Bu manzaranın elem verici tarafı, dizginleri Batı'nın bekçileri ve Yahudi müttefiklerinin elinde olan ümmetin, olup biten her şeyde hiçbir söz hakkının olmamasıdır; zira ümmet, fail ve etkileyici konumda değil, etkilenen konumdadır. Bunun nedeni ise ümmetin, kendisini birleştiren bir varlığın, iradesini uygulayacak bir sinin sisteminin, kararlarını somutlaştıracak, umutlarına ve hedeflerine ulaşmasını sağlayacak bir başın olmamasıdır.
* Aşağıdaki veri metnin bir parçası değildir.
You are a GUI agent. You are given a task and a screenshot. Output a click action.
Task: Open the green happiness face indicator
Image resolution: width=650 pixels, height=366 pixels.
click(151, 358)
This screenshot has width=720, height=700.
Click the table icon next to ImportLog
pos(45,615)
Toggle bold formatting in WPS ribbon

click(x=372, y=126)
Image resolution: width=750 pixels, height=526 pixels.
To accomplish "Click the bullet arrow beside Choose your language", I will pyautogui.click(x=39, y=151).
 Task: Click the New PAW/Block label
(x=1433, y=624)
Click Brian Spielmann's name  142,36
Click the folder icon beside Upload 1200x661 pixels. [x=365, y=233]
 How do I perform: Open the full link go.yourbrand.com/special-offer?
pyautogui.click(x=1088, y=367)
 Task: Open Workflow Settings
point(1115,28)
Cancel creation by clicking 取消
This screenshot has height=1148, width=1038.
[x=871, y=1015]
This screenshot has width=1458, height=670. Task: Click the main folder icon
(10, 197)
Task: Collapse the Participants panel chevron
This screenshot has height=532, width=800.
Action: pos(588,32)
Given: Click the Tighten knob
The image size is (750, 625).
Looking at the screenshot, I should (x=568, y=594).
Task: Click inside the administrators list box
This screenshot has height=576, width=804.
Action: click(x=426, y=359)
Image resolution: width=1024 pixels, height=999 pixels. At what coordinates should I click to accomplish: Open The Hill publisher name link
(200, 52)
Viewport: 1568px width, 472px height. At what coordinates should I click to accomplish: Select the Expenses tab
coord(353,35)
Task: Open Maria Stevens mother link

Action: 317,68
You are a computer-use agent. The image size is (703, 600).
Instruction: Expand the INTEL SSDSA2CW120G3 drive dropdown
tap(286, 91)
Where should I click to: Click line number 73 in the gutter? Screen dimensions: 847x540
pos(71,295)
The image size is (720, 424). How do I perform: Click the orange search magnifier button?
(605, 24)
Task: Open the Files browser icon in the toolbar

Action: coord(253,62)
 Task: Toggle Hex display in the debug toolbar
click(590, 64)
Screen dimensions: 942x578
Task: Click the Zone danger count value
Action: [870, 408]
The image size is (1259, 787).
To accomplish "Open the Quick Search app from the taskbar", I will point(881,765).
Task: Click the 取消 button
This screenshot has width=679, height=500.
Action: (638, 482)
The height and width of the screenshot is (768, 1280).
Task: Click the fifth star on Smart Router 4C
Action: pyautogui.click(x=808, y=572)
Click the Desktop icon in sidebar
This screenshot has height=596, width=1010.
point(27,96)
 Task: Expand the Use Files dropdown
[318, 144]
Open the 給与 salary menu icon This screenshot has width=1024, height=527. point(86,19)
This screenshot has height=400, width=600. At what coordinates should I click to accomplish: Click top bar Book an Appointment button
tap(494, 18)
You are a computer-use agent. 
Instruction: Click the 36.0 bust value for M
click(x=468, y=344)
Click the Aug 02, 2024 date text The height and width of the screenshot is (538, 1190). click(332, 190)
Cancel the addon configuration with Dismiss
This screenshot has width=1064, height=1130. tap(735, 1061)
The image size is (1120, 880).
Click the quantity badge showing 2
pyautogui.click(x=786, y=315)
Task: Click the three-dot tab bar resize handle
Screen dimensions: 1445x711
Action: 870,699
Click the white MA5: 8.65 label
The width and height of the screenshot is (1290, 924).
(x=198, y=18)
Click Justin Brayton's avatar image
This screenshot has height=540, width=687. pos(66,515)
Yani ümmet, düşmanlarına karşı en ufak bir şekilde etkili ve faydalı direnme gücüne sahip değildir; çünkü Nebi Sallallahu Aleyhi ve Sellem’in nitelendirdiği gibi arkasında savaşılan ve kendisiyle korunulan bir İmam yoktur.
Allah’ım, bizleri Hilafet Devleti’ni kurmaya layık kılmanı, onu kurmak ve İmamını nasbetmek için bizim ellerimizi güçlendirmeni niyaz ediyoruz ki böylece onun arkasında savaşalım ve onunla düşmanları korkutalım.